Indoor plants are often used to dress up a room or office, but they can also make you healthier. "Sick Building Syndrome" is an illness caused by the buildup of toxins in the air, including formaldehyde, carbon monoxide and benzene, among others. This buildup of toxins can cause headaches, fatigue and even nervous system disorders, according to information published by The Weather Channel. Luckily, there are many plants that naturally remove toxins from the air, whether indoors or outside, creating a cleaner and more beautiful environment.
Boston ferns are large, full ferns that feature bright green, tapered fronds. They grow up to 4 feet tall and 5 feet wide, and thrive in bright (but not direct) sunlight. Direct sunlight can scorch this plant. For this reason, they are often placed on a porch or near a south-facing window. Boston ferns prefer soil that is barely wet at all times, and air that has a high level of humidity. They should be misted with room-temperature water each morning, and closely observed for insect pests such as whiteflies and spider mites. The Boston fern is adept at removing benzene-based toxins such as those found in rubber, plastic and synthetic materials.
Ficus trees are excellent plants for removing indoor toxins because they thrive in the low-light conditions commonly found in many homes and offices. The Ficus alii has long, slender leaves and is resistant to insect pests. Ficus benjamina has rounded leaves and a slightly weeping habit. Both prefer air on the humid side, which can be provided by misting or by placing the plants on humidity trays (trays filled with water and pebbles). Water the soil when the top few inches become dry. Keep all ficus plants away from warm or cold drafts, such as heating vents, as this can cause the plant to drop its leaves. Ficus plants also like to stay put, so resist the urge to move yours around. Ficus plants are especially good at removing formaldehyde-based toxins, which are found in some furniture, plywood and chemical cleaners.

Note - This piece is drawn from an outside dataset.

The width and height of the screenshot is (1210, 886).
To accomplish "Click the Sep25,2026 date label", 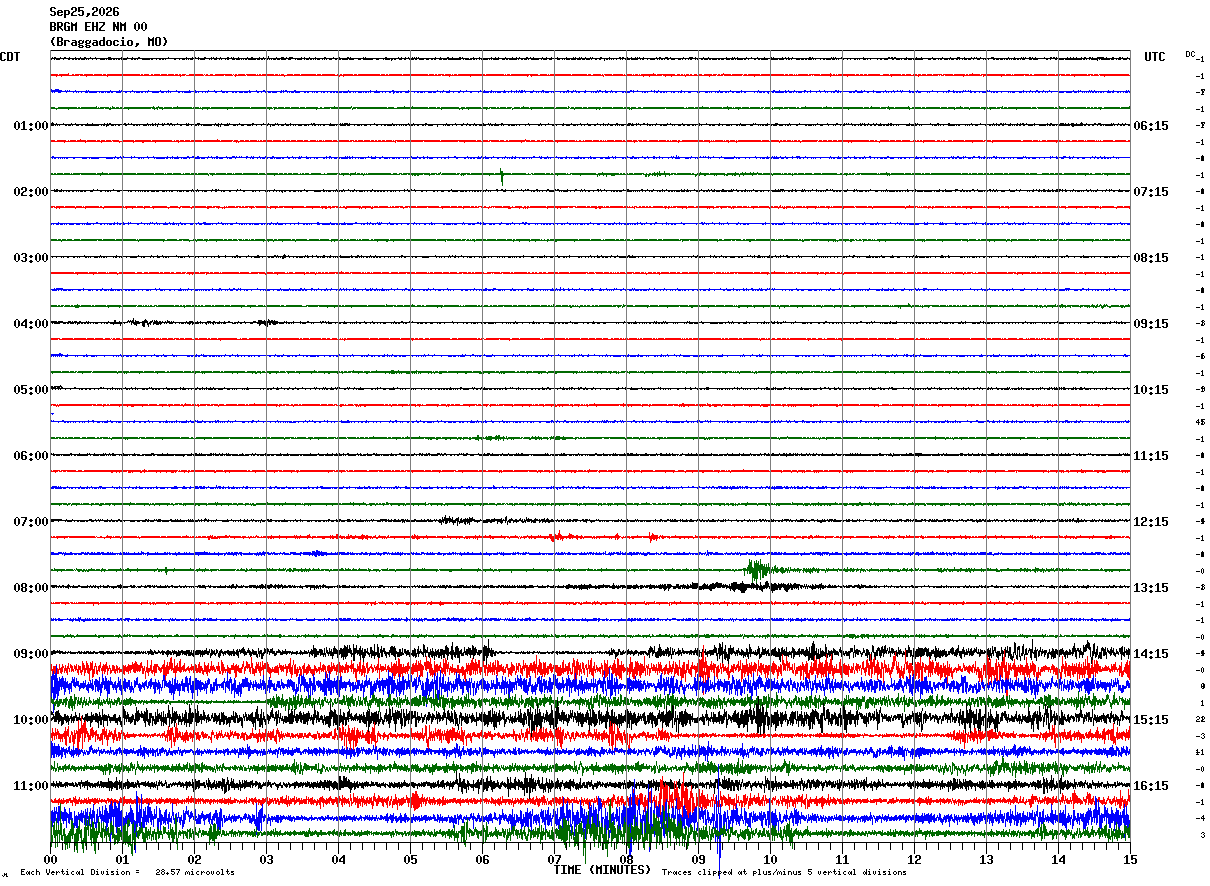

Philodendrons are highly desirable houseplants, both for their broad, attractive leaves and extreme durability. These plants will tolerate low-light conditions, but not direct sunlight, which will scorch their leaves. Some are climbing, while others are more of a compact shrub. Several types of philodendrons have variegated leaves, or leaves with cut-out patterns in them. The leaves are so large that they need to be cleaned periodically with a damp rag. Soil should be allowed to dry out between waterings, and all philodendrons benefit from misting once a week or so. Philodendrons are also good at removing formaldehyde-based toxins.
Dracaenas are native to tropical parts of Africa and are usually grown as houseplants due to their high humidity and heat needs. These plants, which feature long, graceful broad leaves, are highly adept at removing trichloroethylene toxins from the air, which are found in paints, adhesives and markers. These understory plants prefer low-light conditions and soil that is watered when it is dry down to 1/3 of the depth.